» **Work required**: Search the records below for the string "height" and copy each line where it turns up.

» **Available data**:
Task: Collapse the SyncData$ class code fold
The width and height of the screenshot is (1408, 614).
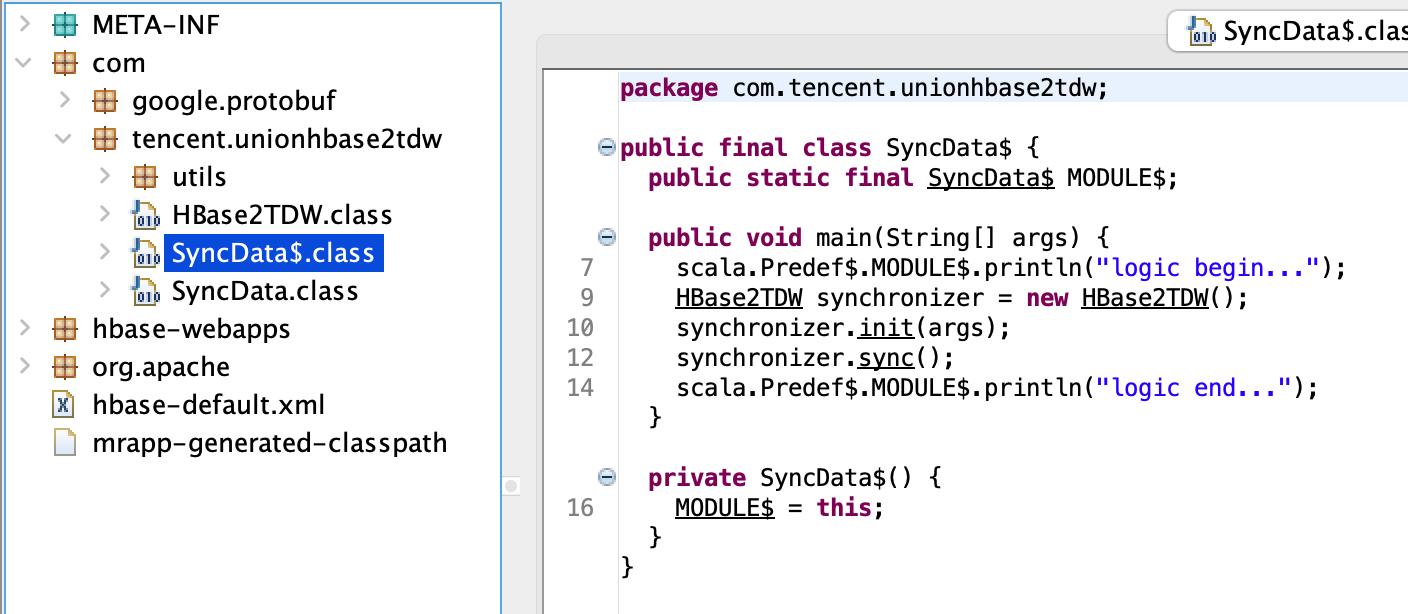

--

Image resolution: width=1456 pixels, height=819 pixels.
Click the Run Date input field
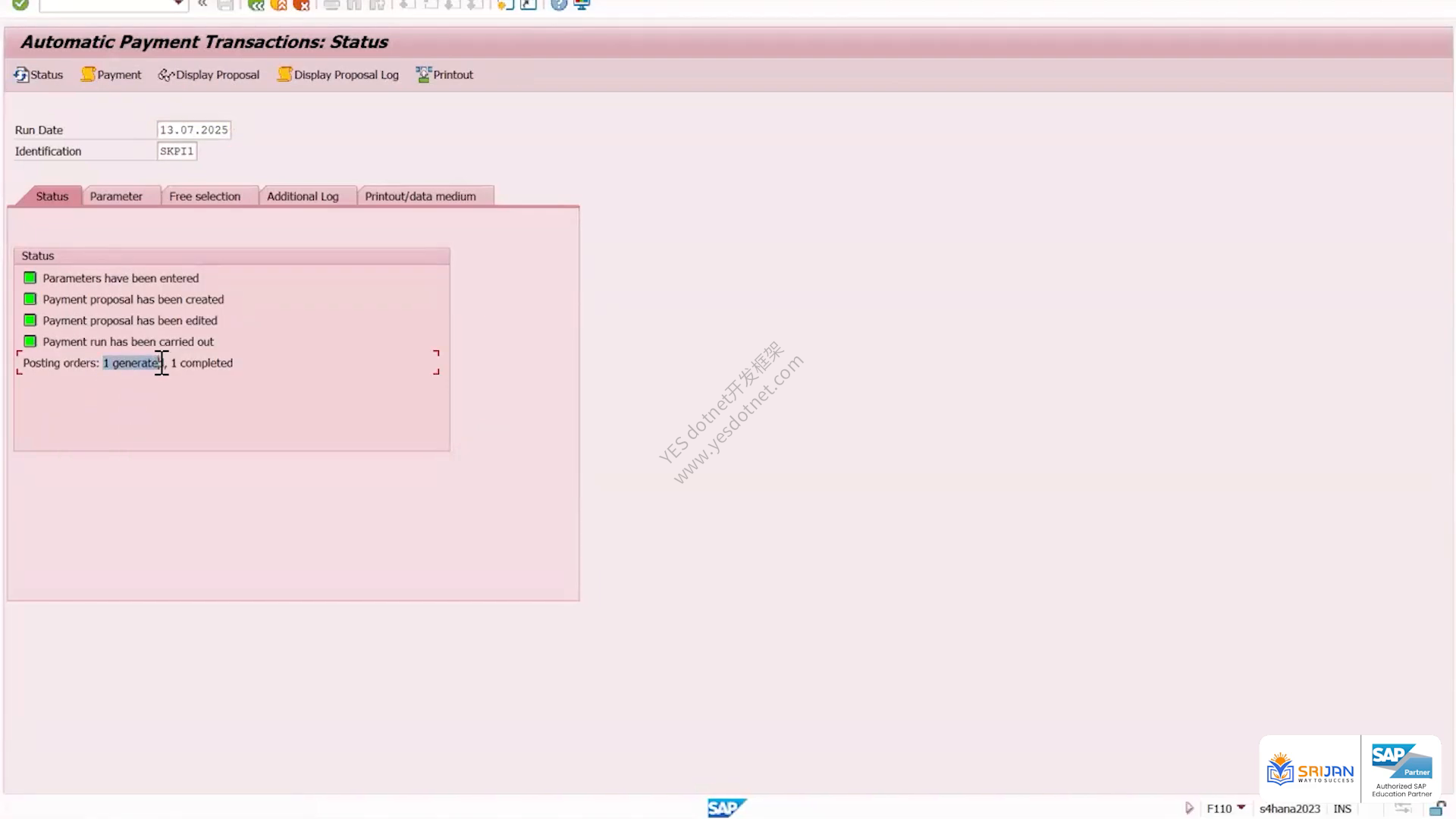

==

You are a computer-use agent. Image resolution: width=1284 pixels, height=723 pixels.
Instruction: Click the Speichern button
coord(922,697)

» **Your response**:
The width and height of the screenshot is (1408, 614).
Image resolution: width=1456 pixels, height=819 pixels.
You are a computer-use agent. Image resolution: width=1284 pixels, height=723 pixels.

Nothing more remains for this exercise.